La diminution de la population féminine en Inde a alerté les services de la santé et suscité l'intervention du Parlement. L'échographie et l'amniocentèse, devenues courantes dans les campagnes indiennes, provoquent la multiplication des avortements sélectifs, réservés aux fœtus de sexe féminin. Les tests médicaux sont désormais réglementés et les médecins ne sont plus autorisés à révéler aux parents le sexe de l'enfant en gestation. Des amendes et des peines d'emprisonnement sanctionnent les infractions. En Inde, pour 1 000 garçons naissent 927 filles.
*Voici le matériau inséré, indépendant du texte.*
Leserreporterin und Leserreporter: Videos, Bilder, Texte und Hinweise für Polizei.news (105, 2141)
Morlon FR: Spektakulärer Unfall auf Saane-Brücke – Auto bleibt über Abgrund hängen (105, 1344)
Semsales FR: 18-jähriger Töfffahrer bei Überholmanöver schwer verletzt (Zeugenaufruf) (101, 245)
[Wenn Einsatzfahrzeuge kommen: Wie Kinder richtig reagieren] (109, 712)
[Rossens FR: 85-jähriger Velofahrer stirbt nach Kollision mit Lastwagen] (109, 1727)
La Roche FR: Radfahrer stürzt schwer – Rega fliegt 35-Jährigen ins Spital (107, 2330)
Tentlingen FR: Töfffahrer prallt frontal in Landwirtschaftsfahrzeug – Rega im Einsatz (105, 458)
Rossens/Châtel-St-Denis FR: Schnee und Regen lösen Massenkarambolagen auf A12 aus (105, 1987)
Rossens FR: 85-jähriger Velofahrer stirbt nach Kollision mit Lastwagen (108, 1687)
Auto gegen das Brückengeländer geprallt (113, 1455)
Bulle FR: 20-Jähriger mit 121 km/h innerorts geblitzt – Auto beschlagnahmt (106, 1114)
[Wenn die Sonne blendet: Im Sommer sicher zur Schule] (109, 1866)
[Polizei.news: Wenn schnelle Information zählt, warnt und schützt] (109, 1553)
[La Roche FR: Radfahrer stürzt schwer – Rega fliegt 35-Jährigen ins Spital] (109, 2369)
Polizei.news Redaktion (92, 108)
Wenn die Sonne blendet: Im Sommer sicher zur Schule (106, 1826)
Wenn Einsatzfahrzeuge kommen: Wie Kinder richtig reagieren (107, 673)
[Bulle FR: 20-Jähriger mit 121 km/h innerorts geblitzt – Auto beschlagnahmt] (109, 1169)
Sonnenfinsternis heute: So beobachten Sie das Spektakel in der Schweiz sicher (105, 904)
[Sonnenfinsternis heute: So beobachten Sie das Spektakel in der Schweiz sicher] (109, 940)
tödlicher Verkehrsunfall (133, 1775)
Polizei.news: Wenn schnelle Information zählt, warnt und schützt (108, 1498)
Tension au Népal : une partie des députés du parti du Congrès est passée à l'opposition, provoquant ainsi la chute du gouvernement de Girija Prasad Koirala. Le Parlement a été dissous. Chargé d'expédier les affaires courantes, M. Koirala a dû faire face à deux grèves générales et à des manifestations violentes. Malgré cette situation difficile, le roi Birendra est venu en France en septembre. Depuis une dizaine d'années, les entreprises françaises sont actives au Népal, qui bénéficie aussi de concours financiers et d'une aide alimentaire.

Pakistan

La persistance de la crise avec l'Inde entame vite l'autorité du Premier ministre Benazir Bhutto et de sa formation, le Parti du peuple pakistanais (PPP), après leur victoire, à l'automne 1993, sur la Ligue musulmane du Pakistan (PML) de Nawaz Sharif. En matière diplomatique, si la France assure le renouvellement de la flotte sous-marine, les relations avec les États-Unis restent tendues, et l'embargo très strict sur les fournitures d'armes américaines sanctionne la politique inavouée d'armement nucléaire du Pakistan. À Genève, lors de la Conférence des droits de l'homme des Nations unies, au mois de février, Mme Bhutto croit pouvoir condamner violemment l'intervention de l'Inde au Cachemire, « qui rappelle les jours les plus sombres de l'Holocauste ». Complètement isolée, la délégation pakistanaise doit retirer sa motion. Au Pakistan même, le gouvernement ne réussit pas à maîtriser les troubles provoqués par les minorités Afghans, Arabes, rapatriés de l'Inde, chiites et chrétiens inquiets de l'application abusive de la loi sur le blasphème, dont Mme Bhutto n'a pu obtenir au Parlement la limitation. De plus, les dissensions internes de la famille Bhutto accroissent encore la précarité de l'équilibre politique : Nusrat Bhutto, la douairière, soutient son fils Murtaza – député, et mène campagne contre sa fille. Selon la mère du Premier ministre, « Benazir parle de démocratie et agit en dictateur. » En matière économique, Mme Bhutto maintient la politique d'inspiration libérale de son prédécesseur Moeen Qureshi, au risque de décevoir une partie de son électorat populaire.

Bangladesh

L'intransigeance religieuse, toujours latente au Pakistan et en Inde, s'est extériorisée en 1994 au Bangladesh. Deux groupes musulmans extrémistes condamnent à mort Taslima Nasreen, gynécologue devenue journaliste et romancière, et dont les deux derniers livres sont considérés comme blasphématoires. Menacée par un mandat d'arrêt, la romancière se terre, aidée par un réseau d'amis. Contrairement à Salman Rushdie, poursuivi par l'État iranien, Taslima Nasreen obtient des garanties et se présente à la justice le 3 août. Libérée sous caution, elle quitte le Bangladesh puis se réfugie en Suède.